→ PROBLEM DETAILS
Please rewrite the rows below as one numbered list, leaving out the blank lines.

→ RECORD EXTRACTS
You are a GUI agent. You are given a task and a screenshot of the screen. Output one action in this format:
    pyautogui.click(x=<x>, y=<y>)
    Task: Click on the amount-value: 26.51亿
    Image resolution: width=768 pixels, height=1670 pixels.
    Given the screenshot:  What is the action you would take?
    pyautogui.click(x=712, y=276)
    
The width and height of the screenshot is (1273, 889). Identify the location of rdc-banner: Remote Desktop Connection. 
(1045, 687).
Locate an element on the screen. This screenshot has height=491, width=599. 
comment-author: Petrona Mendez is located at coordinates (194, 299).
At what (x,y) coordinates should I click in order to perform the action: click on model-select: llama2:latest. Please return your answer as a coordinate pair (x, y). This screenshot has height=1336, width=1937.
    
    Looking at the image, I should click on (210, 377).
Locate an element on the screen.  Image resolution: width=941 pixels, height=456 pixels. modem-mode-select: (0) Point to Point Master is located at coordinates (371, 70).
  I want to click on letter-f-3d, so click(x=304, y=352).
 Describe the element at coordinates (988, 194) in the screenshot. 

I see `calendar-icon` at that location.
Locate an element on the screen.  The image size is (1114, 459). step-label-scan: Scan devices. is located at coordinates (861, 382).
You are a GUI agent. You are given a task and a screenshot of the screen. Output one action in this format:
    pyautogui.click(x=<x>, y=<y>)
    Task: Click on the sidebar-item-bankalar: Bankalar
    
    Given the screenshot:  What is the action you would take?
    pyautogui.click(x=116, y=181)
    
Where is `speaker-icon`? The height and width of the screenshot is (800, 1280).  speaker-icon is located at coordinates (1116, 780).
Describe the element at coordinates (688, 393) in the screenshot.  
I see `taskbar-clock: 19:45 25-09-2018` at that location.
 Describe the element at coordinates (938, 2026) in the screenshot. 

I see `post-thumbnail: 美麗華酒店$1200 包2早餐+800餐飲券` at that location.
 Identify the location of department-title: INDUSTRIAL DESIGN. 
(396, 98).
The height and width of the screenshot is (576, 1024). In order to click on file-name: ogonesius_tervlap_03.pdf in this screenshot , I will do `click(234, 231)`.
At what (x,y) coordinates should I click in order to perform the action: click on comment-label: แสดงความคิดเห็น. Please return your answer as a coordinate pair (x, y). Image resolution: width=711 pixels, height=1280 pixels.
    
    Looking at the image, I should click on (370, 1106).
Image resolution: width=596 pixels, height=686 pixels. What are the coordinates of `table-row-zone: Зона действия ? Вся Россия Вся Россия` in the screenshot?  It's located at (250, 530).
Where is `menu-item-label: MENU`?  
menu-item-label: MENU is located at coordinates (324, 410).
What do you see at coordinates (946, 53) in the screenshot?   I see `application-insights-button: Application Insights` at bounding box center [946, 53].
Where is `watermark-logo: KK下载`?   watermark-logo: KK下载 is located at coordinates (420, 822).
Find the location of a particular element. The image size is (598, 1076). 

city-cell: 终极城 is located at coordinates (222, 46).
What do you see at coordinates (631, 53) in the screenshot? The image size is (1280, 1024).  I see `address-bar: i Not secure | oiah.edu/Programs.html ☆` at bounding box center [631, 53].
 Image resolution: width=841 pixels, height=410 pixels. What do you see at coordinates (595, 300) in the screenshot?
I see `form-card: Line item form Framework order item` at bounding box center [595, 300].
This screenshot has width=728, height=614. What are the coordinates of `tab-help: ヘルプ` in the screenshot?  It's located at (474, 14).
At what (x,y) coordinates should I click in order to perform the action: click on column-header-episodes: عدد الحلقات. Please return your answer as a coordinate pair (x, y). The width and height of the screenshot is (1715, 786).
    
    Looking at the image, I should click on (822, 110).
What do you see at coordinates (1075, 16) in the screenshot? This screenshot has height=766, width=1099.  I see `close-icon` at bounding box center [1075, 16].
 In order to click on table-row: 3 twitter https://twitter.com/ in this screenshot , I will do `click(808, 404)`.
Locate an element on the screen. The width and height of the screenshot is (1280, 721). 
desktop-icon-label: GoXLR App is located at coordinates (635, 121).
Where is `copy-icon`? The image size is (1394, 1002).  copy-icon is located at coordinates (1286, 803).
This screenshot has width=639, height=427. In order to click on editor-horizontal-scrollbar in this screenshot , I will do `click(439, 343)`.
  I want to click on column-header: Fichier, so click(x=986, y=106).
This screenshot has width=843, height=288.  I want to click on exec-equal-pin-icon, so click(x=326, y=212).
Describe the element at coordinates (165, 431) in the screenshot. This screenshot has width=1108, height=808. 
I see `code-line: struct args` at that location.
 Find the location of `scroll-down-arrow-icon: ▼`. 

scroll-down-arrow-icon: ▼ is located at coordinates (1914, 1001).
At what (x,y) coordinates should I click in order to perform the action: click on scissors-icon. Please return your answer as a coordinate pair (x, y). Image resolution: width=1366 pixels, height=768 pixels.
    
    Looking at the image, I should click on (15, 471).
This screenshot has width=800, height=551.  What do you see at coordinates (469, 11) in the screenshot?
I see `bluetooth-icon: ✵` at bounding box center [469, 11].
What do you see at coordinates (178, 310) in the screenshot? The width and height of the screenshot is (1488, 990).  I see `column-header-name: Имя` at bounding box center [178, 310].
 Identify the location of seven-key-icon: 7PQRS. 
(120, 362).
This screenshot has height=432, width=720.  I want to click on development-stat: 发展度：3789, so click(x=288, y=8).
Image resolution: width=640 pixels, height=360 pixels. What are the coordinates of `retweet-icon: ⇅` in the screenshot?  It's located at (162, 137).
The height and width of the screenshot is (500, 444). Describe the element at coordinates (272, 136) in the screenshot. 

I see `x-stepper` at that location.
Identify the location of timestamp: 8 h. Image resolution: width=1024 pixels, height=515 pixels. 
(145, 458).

→ TASK RESPONSE
1. You are a GUI agent. You are given a task and a screenshot of the screen. Output one action in this format:
2.     pyautogui.click(x=<x>, y=<y>)
3.     Task: Click on the amount-value: 26.51亿
4.     Image resolution: width=768 pixels, height=1670 pixels.
5.     Given the screenshot:  What is the action you would take?
6.     pyautogui.click(x=712, y=276)
7. The width and height of the screenshot is (1273, 889). Identify the location of rdc-banner: Remote Desktop Connection. 
8. (1045, 687).
9. Locate an element on the screen. This screenshot has height=491, width=599. 
10. comment-author: Petrona Mendez is located at coordinates (194, 299).
11. At what (x,y) coordinates should I click in order to perform the action: click on model-select: llama2:latest. Please return your answer as a coordinate pair (x, y). This screenshot has height=1336, width=1937.
12.     Looking at the image, I should click on (210, 377).
13. Locate an element on the screen.  Image resolution: width=941 pixels, height=456 pixels. modem-mode-select: (0) Point to Point Master is located at coordinates (371, 70).
14.   I want to click on letter-f-3d, so click(x=304, y=352).
15.  Describe the element at coordinates (988, 194) in the screenshot. 
16. I see `calendar-icon` at that location.
17. Locate an element on the screen.  The image size is (1114, 459). step-label-scan: Scan devices. is located at coordinates (861, 382).
18. You are a GUI agent. You are given a task and a screenshot of the screen. Output one action in this format:
19.     pyautogui.click(x=<x>, y=<y>)
20.     Task: Click on the sidebar-item-bankalar: Bankalar
21.     Given the screenshot:  What is the action you would take?
22.     pyautogui.click(x=116, y=181)
23. Where is `speaker-icon`? The height and width of the screenshot is (800, 1280).  speaker-icon is located at coordinates (1116, 780).
24. Describe the element at coordinates (688, 393) in the screenshot.  
25. I see `taskbar-clock: 19:45 25-09-2018` at that location.
26.  Describe the element at coordinates (938, 2026) in the screenshot. 
27. I see `post-thumbnail: 美麗華酒店$1200 包2早餐+800餐飲券` at that location.
28.  Identify the location of department-title: INDUSTRIAL DESIGN. 
29. (396, 98).
30. The height and width of the screenshot is (576, 1024). In order to click on file-name: ogonesius_tervlap_03.pdf in this screenshot , I will do `click(234, 231)`.
31. At what (x,y) coordinates should I click in order to perform the action: click on comment-label: แสดงความคิดเห็น. Please return your answer as a coordinate pair (x, y). Image resolution: width=711 pixels, height=1280 pixels.
32.     Looking at the image, I should click on (370, 1106).
33. Image resolution: width=596 pixels, height=686 pixels. What are the coordinates of `table-row-zone: Зона действия ? Вся Россия Вся Россия` in the screenshot?  It's located at (250, 530).
34. Where is `menu-item-label: MENU`?  
35. menu-item-label: MENU is located at coordinates (324, 410).
36. What do you see at coordinates (946, 53) in the screenshot?   I see `application-insights-button: Application Insights` at bounding box center [946, 53].
37. Where is `watermark-logo: KK下载`?   watermark-logo: KK下载 is located at coordinates (420, 822).
38. Find the location of a particular element. The image size is (598, 1076). 
39. city-cell: 终极城 is located at coordinates (222, 46).
40. What do you see at coordinates (631, 53) in the screenshot? The image size is (1280, 1024).  I see `address-bar: i Not secure | oiah.edu/Programs.html ☆` at bounding box center [631, 53].
41.  Image resolution: width=841 pixels, height=410 pixels. What do you see at coordinates (595, 300) in the screenshot?
42. I see `form-card: Line item form Framework order item` at bounding box center [595, 300].
43. This screenshot has width=728, height=614. What are the coordinates of `tab-help: ヘルプ` in the screenshot?  It's located at (474, 14).
44. At what (x,y) coordinates should I click in order to perform the action: click on column-header-episodes: عدد الحلقات. Please return your answer as a coordinate pair (x, y). The width and height of the screenshot is (1715, 786).
45.     Looking at the image, I should click on (822, 110).
46. What do you see at coordinates (1075, 16) in the screenshot? This screenshot has height=766, width=1099.  I see `close-icon` at bounding box center [1075, 16].
47.  In order to click on table-row: 3 twitter https://twitter.com/ in this screenshot , I will do `click(808, 404)`.
48. Locate an element on the screen. The width and height of the screenshot is (1280, 721). 
49. desktop-icon-label: GoXLR App is located at coordinates (635, 121).
50. Where is `copy-icon`? The image size is (1394, 1002).  copy-icon is located at coordinates (1286, 803).
51. This screenshot has width=639, height=427. In order to click on editor-horizontal-scrollbar in this screenshot , I will do `click(439, 343)`.
52.   I want to click on column-header: Fichier, so click(x=986, y=106).
53. This screenshot has width=843, height=288.  I want to click on exec-equal-pin-icon, so click(x=326, y=212).
54. Describe the element at coordinates (165, 431) in the screenshot. This screenshot has width=1108, height=808. 
55. I see `code-line: struct args` at that location.
56.  Find the location of `scroll-down-arrow-icon: ▼`. 
57. scroll-down-arrow-icon: ▼ is located at coordinates (1914, 1001).
58. At what (x,y) coordinates should I click in order to perform the action: click on scissors-icon. Please return your answer as a coordinate pair (x, y). Image resolution: width=1366 pixels, height=768 pixels.
59.     Looking at the image, I should click on (15, 471).
60. This screenshot has width=800, height=551.  What do you see at coordinates (469, 11) in the screenshot?
61. I see `bluetooth-icon: ✵` at bounding box center [469, 11].
62. What do you see at coordinates (178, 310) in the screenshot? The width and height of the screenshot is (1488, 990).  I see `column-header-name: Имя` at bounding box center [178, 310].
63.  Identify the location of seven-key-icon: 7PQRS. 
64. (120, 362).
65. This screenshot has height=432, width=720.  I want to click on development-stat: 发展度：3789, so click(x=288, y=8).
66. Image resolution: width=640 pixels, height=360 pixels. What are the coordinates of `retweet-icon: ⇅` in the screenshot?  It's located at (162, 137).
67. The height and width of the screenshot is (500, 444). Describe the element at coordinates (272, 136) in the screenshot. 
68. I see `x-stepper` at that location.
69. Identify the location of timestamp: 8 h. Image resolution: width=1024 pixels, height=515 pixels. 
70. (145, 458).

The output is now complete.